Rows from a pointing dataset
■ ■ ■ ■ ■ ■ ■

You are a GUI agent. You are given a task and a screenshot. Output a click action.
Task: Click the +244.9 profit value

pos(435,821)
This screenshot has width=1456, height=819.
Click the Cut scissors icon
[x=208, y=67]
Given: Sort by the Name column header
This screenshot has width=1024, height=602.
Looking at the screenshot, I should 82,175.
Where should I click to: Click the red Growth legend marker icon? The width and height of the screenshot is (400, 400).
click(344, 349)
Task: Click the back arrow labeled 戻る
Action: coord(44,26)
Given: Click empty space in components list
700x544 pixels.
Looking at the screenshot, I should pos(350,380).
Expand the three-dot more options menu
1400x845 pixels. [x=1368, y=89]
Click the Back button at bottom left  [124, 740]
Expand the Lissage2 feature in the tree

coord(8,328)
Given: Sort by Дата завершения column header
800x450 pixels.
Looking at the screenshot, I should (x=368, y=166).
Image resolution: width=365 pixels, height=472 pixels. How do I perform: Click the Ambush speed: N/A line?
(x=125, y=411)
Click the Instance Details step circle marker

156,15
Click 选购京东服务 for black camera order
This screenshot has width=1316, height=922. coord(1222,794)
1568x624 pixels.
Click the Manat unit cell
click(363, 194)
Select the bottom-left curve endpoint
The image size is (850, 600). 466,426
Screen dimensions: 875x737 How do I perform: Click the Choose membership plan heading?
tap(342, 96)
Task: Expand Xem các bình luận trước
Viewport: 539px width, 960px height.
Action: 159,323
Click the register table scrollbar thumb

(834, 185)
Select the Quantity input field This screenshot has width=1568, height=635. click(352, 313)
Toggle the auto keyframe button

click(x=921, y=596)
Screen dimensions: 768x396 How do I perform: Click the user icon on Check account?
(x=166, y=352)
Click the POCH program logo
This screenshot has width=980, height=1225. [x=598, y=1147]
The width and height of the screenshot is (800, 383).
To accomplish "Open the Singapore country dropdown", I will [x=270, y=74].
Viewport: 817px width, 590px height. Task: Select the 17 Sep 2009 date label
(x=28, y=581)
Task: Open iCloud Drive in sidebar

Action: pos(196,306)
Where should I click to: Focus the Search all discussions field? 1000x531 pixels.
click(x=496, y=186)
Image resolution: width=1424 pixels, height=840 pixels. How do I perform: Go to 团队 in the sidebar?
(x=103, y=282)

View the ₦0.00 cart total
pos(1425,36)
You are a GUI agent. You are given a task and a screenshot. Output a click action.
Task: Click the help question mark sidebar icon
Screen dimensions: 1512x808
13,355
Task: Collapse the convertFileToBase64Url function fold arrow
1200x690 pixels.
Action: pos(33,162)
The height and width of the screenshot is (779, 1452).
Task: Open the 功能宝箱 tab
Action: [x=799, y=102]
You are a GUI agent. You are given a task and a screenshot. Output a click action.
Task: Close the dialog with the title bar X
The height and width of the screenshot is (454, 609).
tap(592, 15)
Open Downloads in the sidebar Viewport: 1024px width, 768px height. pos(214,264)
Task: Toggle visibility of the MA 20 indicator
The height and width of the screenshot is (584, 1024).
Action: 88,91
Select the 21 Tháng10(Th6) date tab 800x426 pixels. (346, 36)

■ ■ ■ ■ ■ ■ ■

Exercise objective: Rewrite every line of the rows above as a numbered list, leaving out the blank lines.

Result:
1. You are a GUI agent. You are given a task and a screenshot. Output a click action.
2. Task: Click the +244.9 profit value
3. pos(435,821)
4. This screenshot has width=1456, height=819.
5. Click the Cut scissors icon
6. [x=208, y=67]
7. Given: Sort by the Name column header
8. This screenshot has width=1024, height=602.
9. Looking at the screenshot, I should 82,175.
10. Where should I click to: Click the red Growth legend marker icon? The width and height of the screenshot is (400, 400).
11. click(344, 349)
12. Task: Click the back arrow labeled 戻る
13. Action: coord(44,26)
14. Given: Click empty space in components list
15. 700x544 pixels.
16. Looking at the screenshot, I should pos(350,380).
17. Expand the three-dot more options menu
18. 1400x845 pixels. [x=1368, y=89]
19. Click the Back button at bottom left  [124, 740]
20. Expand the Lissage2 feature in the tree
21. coord(8,328)
22. Given: Sort by Дата завершения column header
23. 800x450 pixels.
24. Looking at the screenshot, I should (x=368, y=166).
25. Image resolution: width=365 pixels, height=472 pixels. How do I perform: Click the Ambush speed: N/A line?
26. (x=125, y=411)
27. Click the Instance Details step circle marker
28. 156,15
29. Click 选购京东服务 for black camera order
30. This screenshot has width=1316, height=922. coord(1222,794)
31. 1568x624 pixels.
32. Click the Manat unit cell
33. click(363, 194)
34. Select the bottom-left curve endpoint
35. The image size is (850, 600). 466,426
36. Screen dimensions: 875x737 How do I perform: Click the Choose membership plan heading?
37. tap(342, 96)
38. Task: Expand Xem các bình luận trước
39. Viewport: 539px width, 960px height.
40. Action: 159,323
41. Click the register table scrollbar thumb
42. (834, 185)
43. Select the Quantity input field This screenshot has width=1568, height=635. click(352, 313)
44. Toggle the auto keyframe button
45. click(x=921, y=596)
46. Screen dimensions: 768x396 How do I perform: Click the user icon on Check account?
47. (x=166, y=352)
48. Click the POCH program logo
49. This screenshot has width=980, height=1225. [x=598, y=1147]
50. The width and height of the screenshot is (800, 383).
51. To accomplish "Open the Singapore country dropdown", I will [x=270, y=74].
52. Viewport: 817px width, 590px height. Task: Select the 17 Sep 2009 date label
53. (x=28, y=581)
54. Task: Open iCloud Drive in sidebar
55. Action: pos(196,306)
56. Where should I click to: Focus the Search all discussions field? 1000x531 pixels.
57. click(x=496, y=186)
58. Image resolution: width=1424 pixels, height=840 pixels. How do I perform: Go to 团队 in the sidebar?
59. (x=103, y=282)
60. View the ₦0.00 cart total
61. pos(1425,36)
62. You are a GUI agent. You are given a task and a screenshot. Output a click action.
63. Task: Click the help question mark sidebar icon
64. Screen dimensions: 1512x808
65. 13,355
66. Task: Collapse the convertFileToBase64Url function fold arrow
67. 1200x690 pixels.
68. Action: pos(33,162)
69. The height and width of the screenshot is (779, 1452).
70. Task: Open the 功能宝箱 tab
71. Action: [x=799, y=102]
72. You are a GUI agent. You are given a task and a screenshot. Output a click action.
73. Task: Close the dialog with the title bar X
74. The height and width of the screenshot is (454, 609).
75. tap(592, 15)
76. Open Downloads in the sidebar Viewport: 1024px width, 768px height. pos(214,264)
77. Task: Toggle visibility of the MA 20 indicator
78. The height and width of the screenshot is (584, 1024).
79. Action: 88,91
80. Select the 21 Tháng10(Th6) date tab 800x426 pixels. (346, 36)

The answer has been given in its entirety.